- Exercise goal -
When you reach the line containing "Screen dimensions: 658x801" in the records below, set it down exactly, together with every later line through the end, but not the pictures.

- Data for this exercise -

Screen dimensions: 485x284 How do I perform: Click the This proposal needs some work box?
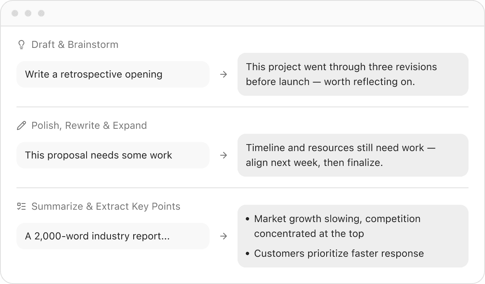[x=113, y=155]
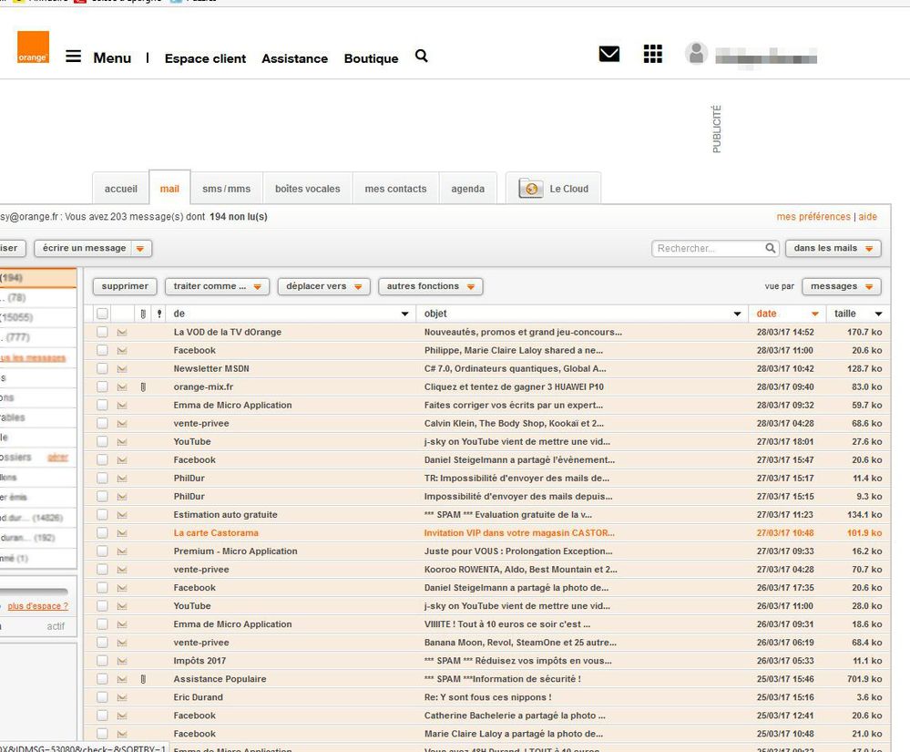Click the 'supprimer' button
Screen dimensions: 910x752
[125, 286]
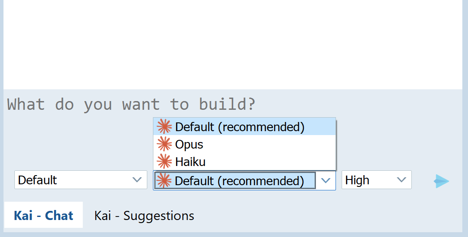Switch to the Kai - Suggestions tab
The height and width of the screenshot is (237, 468).
[144, 216]
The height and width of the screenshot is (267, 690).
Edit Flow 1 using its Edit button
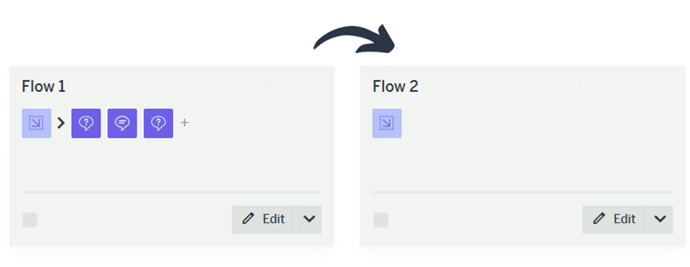[x=264, y=220]
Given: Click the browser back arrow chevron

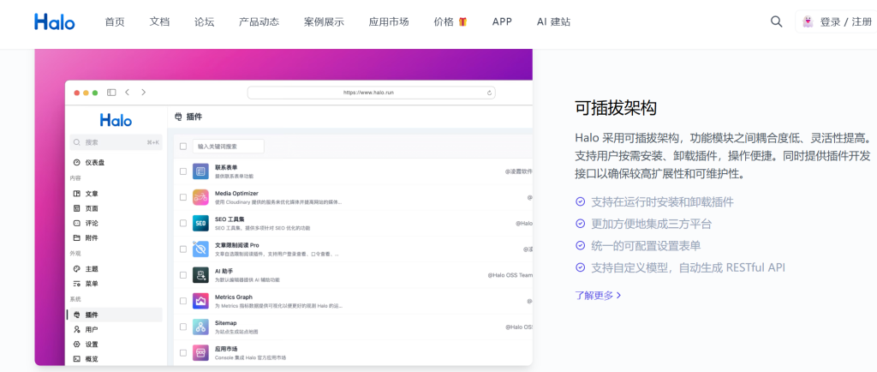Looking at the screenshot, I should pyautogui.click(x=127, y=92).
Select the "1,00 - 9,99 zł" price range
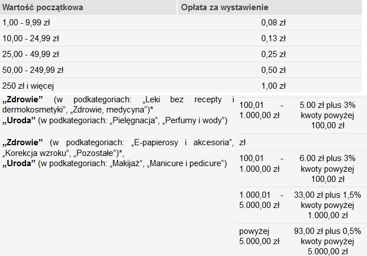Viewport: 367px width, 256px height. point(27,23)
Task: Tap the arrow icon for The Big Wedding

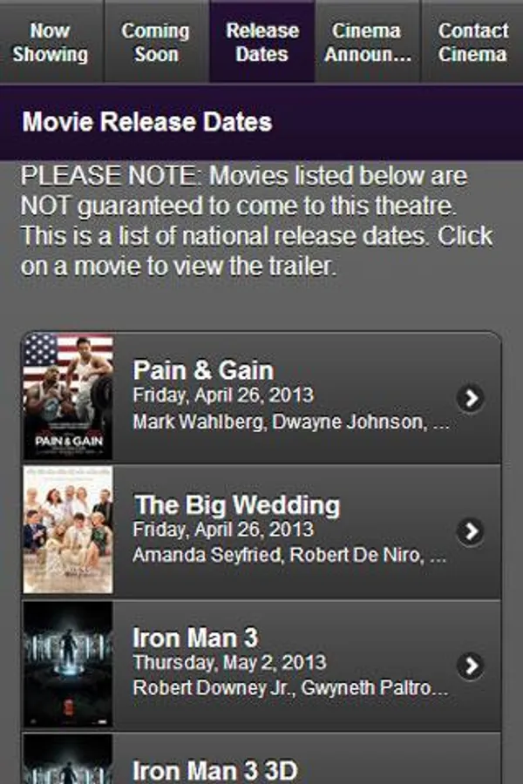Action: [x=471, y=531]
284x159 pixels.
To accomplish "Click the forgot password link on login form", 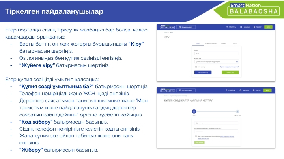I will 230,67.
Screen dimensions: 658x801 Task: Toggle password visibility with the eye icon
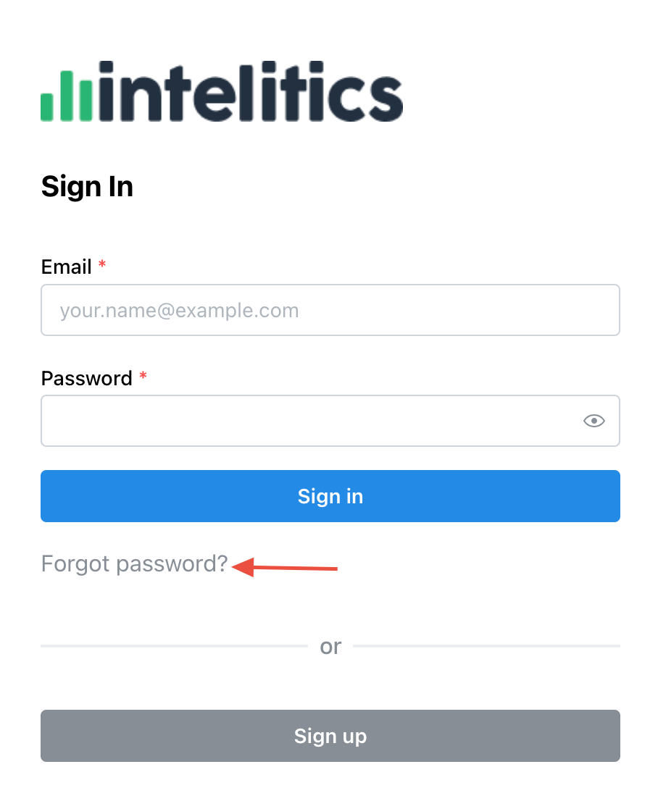(594, 421)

- Answer to this task -
Screen dimensions: 658x801 Task: Toggle password visibility with the eye icon
(594, 421)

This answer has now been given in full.